Das Gegenteil von gut ist gut gemeint.

Die ehrenamtlichen Helfer haben wochen- und monatelang unter sehr großem persönlichem Einsatz gesammelt.

Unter anderem Rollstühle und Gehhilfen. Für Flüchtlinge – na klar. Aber das Besondere: nicht hier in Deutschland sollen sie mit diesen hilfreichen Gerätschaften versorgt werden sondern dort, wo sie es am nötigsten brauchen: am Anfang der Balkanroute in Bulgarien.

 

Wirklich eine super Idee. Denn wo sonst als auf dem beschwerlichen Weg durch die Balkanstaaten wären Rollstühle und andere Hilfsmittel zur Fortbewegung hilfreicher als eben dort. Also packen die Helfer einen LKW und ein Begleitfahrzeug voll und machen sich auf den Weg von Köln nach Bulgarien. Nach über 40 Stunden Fahrt erreichen sie die serbische Grenze. Es gibt Probleme.
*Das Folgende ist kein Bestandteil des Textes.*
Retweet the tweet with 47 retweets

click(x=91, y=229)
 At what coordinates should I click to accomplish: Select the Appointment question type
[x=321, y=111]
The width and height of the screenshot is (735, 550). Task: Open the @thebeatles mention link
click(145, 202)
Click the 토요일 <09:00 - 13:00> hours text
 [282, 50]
Es ist nicht ganz klar, ob die Güter auf dem LKW die Grenze passieren dürfen. Leichte Verzweiflung macht sich bei den Helferinnen breit. Endlich die erlösende Botschaft: der LKW ist durch.
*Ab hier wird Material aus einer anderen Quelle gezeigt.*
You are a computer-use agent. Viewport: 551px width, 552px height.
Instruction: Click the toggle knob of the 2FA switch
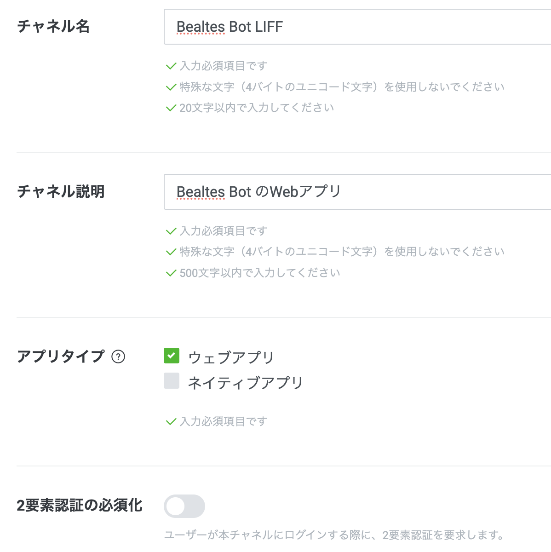pyautogui.click(x=175, y=506)
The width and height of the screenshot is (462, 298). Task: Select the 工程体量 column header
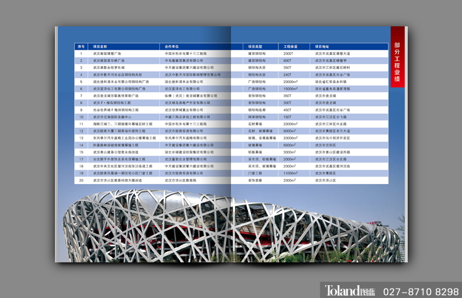[291, 46]
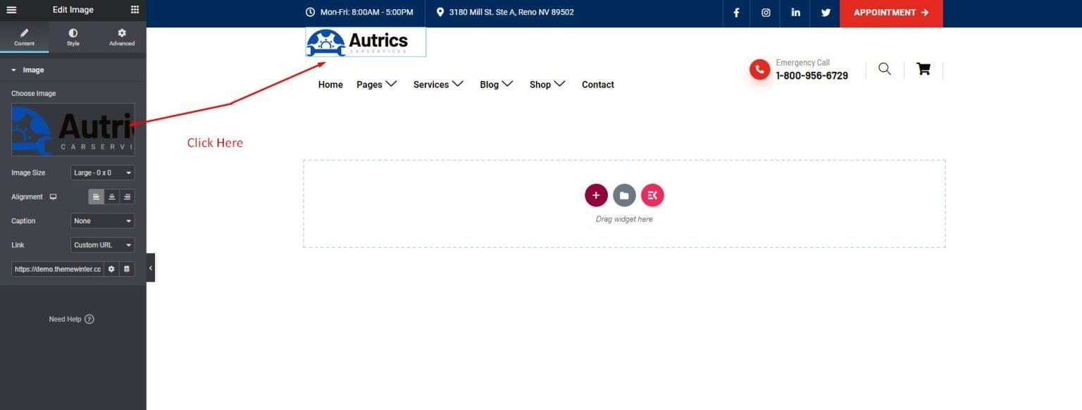The image size is (1082, 410).
Task: Set image alignment to center
Action: (111, 197)
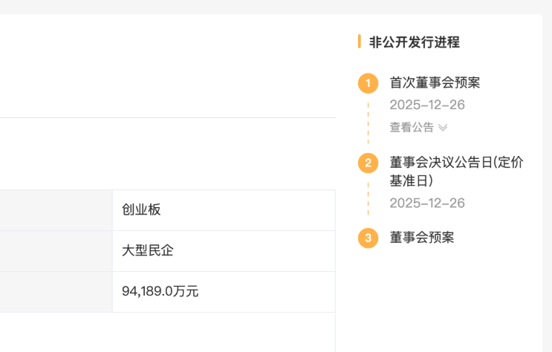Click the 董事会预案 step title
This screenshot has width=552, height=352.
tap(421, 238)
Als ich diese Geschichte heute Morgen im Morgenmagazin erzählt bekam, war meine erste Reaktion Empörung: wie können die serbischen Behörden nur! Meine zweite Reaktion: Mitleid mit den Helferinnen. Und dann die dritte: sie hätten sich auch schlau machen können. Bei den Profis. Oder gar mit ihnen zusammenarbeiten.

Im Zeitalter des Internets ist das keine hohe Hürde mehr. Merke: das Gegenteil von gut ist gut gemeint. Helfen ja – aber es spricht nichts dagegen, sich erst mal schlau zu machen. Wie sagte die Fahrerin des Begleitfahrzeugs zum Ende des Beitrags: „Das Glück ist mit die Doofen“. Diesmal war es so. Aber es stimmt leider nicht immer.